Grundsätzlich können ein Originaldokument und das dieses Dokument zusammenfassende Referat nicht zwei verschiedene Gegenstände als technische Realität offenbaren. Wenn - wie im vorliegenden Fall - das Originaldokument und das Referat in einem wesentlichen Punkt nicht übereinstimmen, so geht die Offenbarung des Originaldokuments eindeutig vor. Sie ist der glaubwürdigste Beweis für die dem Fachmann zugänglich gemachte Lehre. Wenn - wie hier - aus gleichzeitig vorliegenden, zusammengehörigen Beweismitteln klar hervorgeht, daß der Wortlaut der Offenbarung eines der Dokumente Fehler aufweist und nicht den beabsichtigten technischen Sachverhalt wiedergibt, gilt die fehlerhafte Offenbarung nicht als Stand der Technik. Die unter Nummer 4.1.2 genannte allgemeine Regel über die wörtliche Offenbarung eines Dokuments gilt in diesem Falle nicht.

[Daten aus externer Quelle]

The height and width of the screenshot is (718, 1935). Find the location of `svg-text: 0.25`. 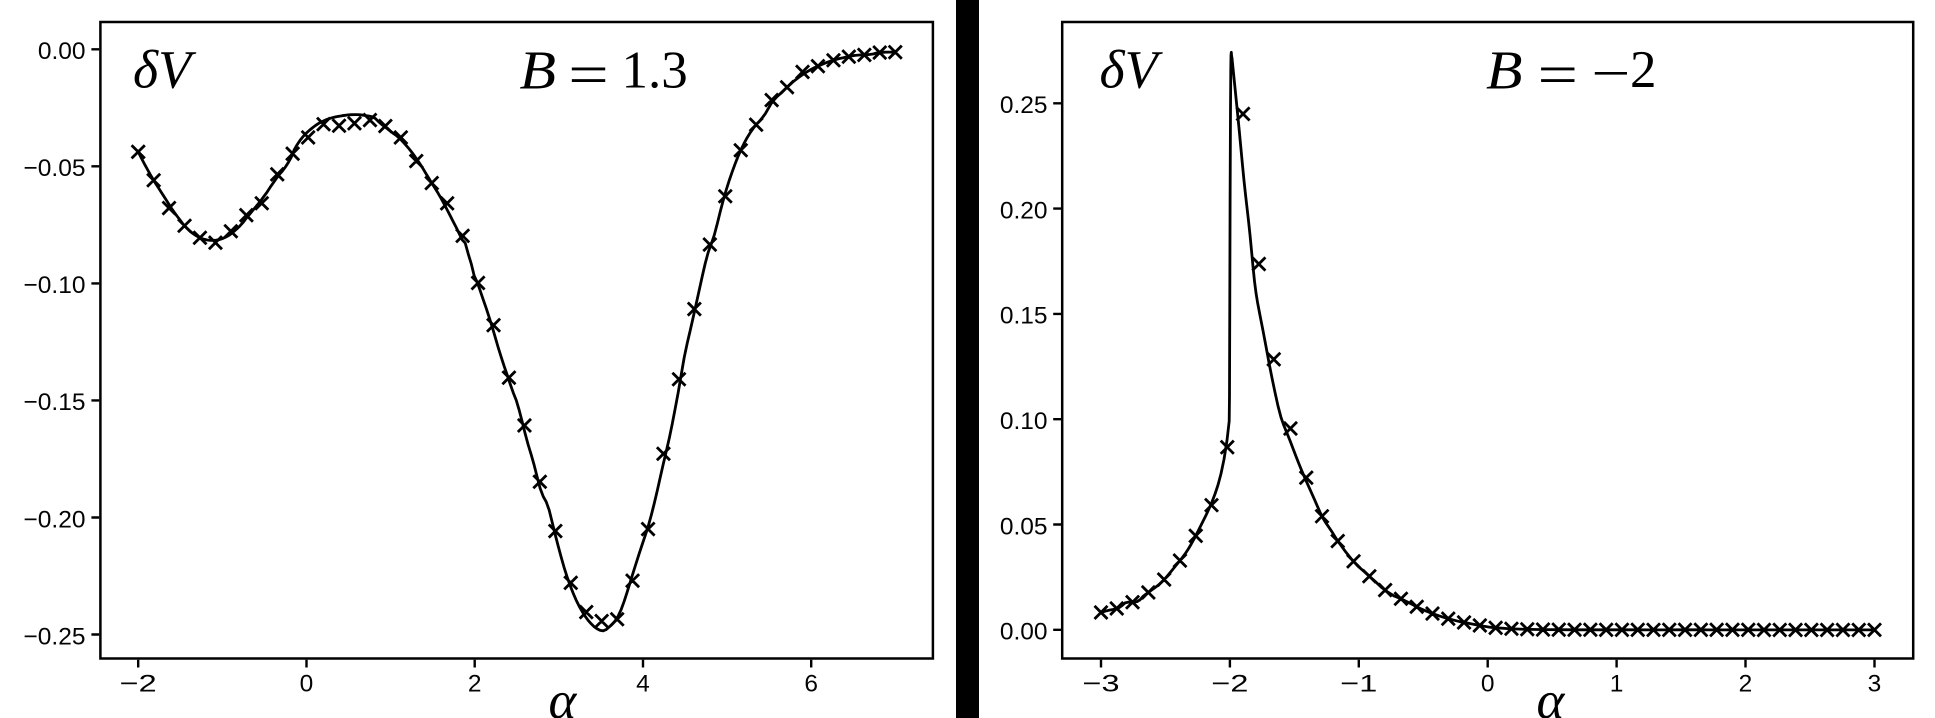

Somit gehört die wörtliche Offenbarung der Entgegenhaltung 7 nach Auffassung der Kammer nicht zum Stand der Technik, weil die Entgegenhaltung 7' als maßgebliche Beschreibung der betreffenden Monomerzusammensetzung betrachtet werden muß. Daraus folgt, daß die Entgegenhaltung 7 für den Anspruch 1 des angefochtenen Patents nicht neuheitsschädlich ist.

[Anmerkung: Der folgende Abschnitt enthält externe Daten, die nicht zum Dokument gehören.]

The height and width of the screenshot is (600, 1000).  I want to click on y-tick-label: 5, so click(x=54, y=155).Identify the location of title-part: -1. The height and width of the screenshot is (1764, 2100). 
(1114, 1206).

4.1.5. Als weiteres Argument brachte die Beschwerdegegnerin in der mündlichen Verhandlung vor, daß der Inhalt eines Referats allein niemals Ausgangspunkt für experimentelle Arbeiten sein könne. Der Fachmann, der in einem Referat eine möglicherweise interessante Lehre entdeckt habe, würde sich nicht auf ein kostspieliges Forschungsprogramm einlassen, ohne auf das zugehörige Originaldokument, in dem die verschiedenen Alternativen und/oder Ausführungsarten erwähnt seien, zurückzugreifen und dieses genau zu prüfen. Dies gelte umso mehr im vorliegenden Fall, wo zwischen dem Referat (7) und dem dazugehörigen Originaldokument (7') Unstimmigkeiten bestünden, was den Fachmann in der Praxis dazu veranlassen würde, den Inhalt des Dokuments 7 außer Acht zu lassen. Nach Auffassung der Kammer ist dieses Argument ein deutlicher Beweis dafür, daß der Fachmann in erster Linie an der technischen Realität interessiert ist.

4.1.6. Zusammenfassend ist festzustellen, daß die Unstimmigkeit zwischen dem Referat (7) und dem ihm zugrunde liegenden Originaldokument (7') den Fachmann dazu veranlassen würde, das Referat als fehlerhaft unberücksichtigt zu lassen und lediglich die Beschreibung des Ausgangsdokuments als maßgebende Lehre zu betrachten. Da die Menge des Vinylidenchlorids in der Zusammensetzung nach der Entgegenhaltung 7' außerhalb des Bereichs liegt, der in Anspruch 1 a der drei eingereichten Anspruchssätze definiert ist, sollte deshalb auf Neuheit gegenüber der Entgegenhaltung 7 erkannt werden.

(...)

4.3. Nach Prüfung der schon im Einspruchsverfahren berücksichtigten Entgegenhaltungen 1 bis 6 ist die Kammer zu der Schlußfolgerung gelangt, daß der beanspruchte Gegenstand dort nirgends offenbart ist. Da die Neuheit diesbezüglich nicht angezweifelt worden ist, braucht hierauf nicht näher eingegangen zu werden.

5. Es muß nun noch geprüft werden, ob der Gegenstand des angefochtenen Patents gegenüber der Lehre dieser Entgegenhaltungen eine erfinderische Tätigkeit aufweist.

(...)

5.5. Dementsprechend wird aus den oben genannten Gründen ein Gehalt an Alkylacrylat(en) und/oder Alkylmethacrylat(en) zwischen 18 und weniger als 45 Gew.-% der Gesamtmenge an Vinylidenchlorid und Vinylchlorid als erfinderisches Merkmal angesehen, so daß Anspruch 1 des zweiten Hilfsantrags gewährbar ist.

(...)

ENTSCHEIDUNGSFORMEL

Aus diesen Gründen wird entschieden:

Die Entscheidung der Einspruchsabteilung wird aufgehoben.

Der Fall wird an die erste Instanz mit der Auflage zurückverwiesen, das Patent in der Fassung des in der mündlichen Verhandlung eingereichten zweiten Hilfsantrags aufrechtzuerhalten.